=== ROWS ===
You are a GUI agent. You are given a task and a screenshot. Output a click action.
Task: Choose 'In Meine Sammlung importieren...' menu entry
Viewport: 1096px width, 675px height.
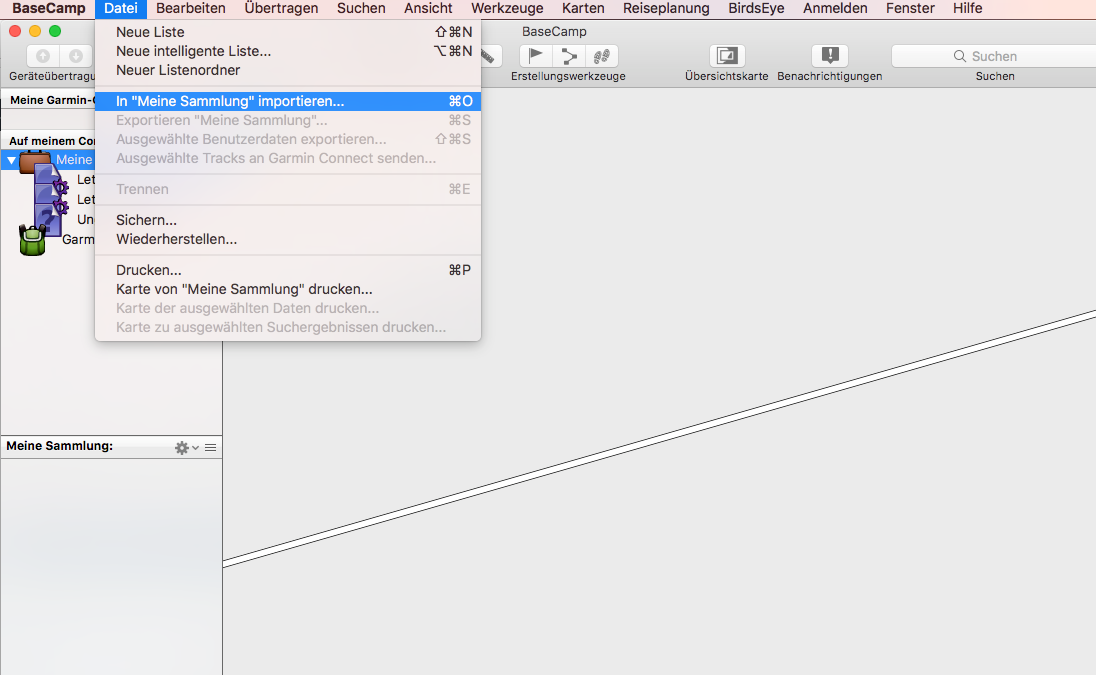[x=230, y=101]
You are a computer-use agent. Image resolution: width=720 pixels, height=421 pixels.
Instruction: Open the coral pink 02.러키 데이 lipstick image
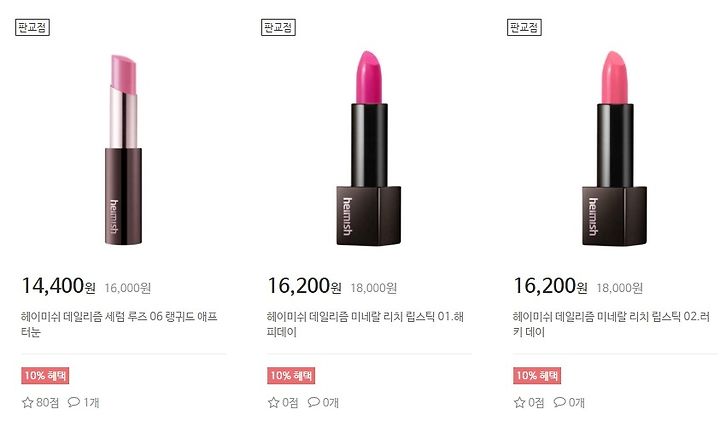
===
Rewrite the data above, swapping every "agent" for "assistant" and keeping everything else the same. Omit the pictures from your version.

You are a GUI assistant. You are given a task and a screenshot. Output a click action.
Task: Choose 'In Meine Sammlung importieren...' menu entry
Viewport: 1096px width, 675px height.
[x=230, y=101]
You are a computer-use assistant. Image resolution: width=720 pixels, height=421 pixels.
Instruction: Open the coral pink 02.러키 데이 lipstick image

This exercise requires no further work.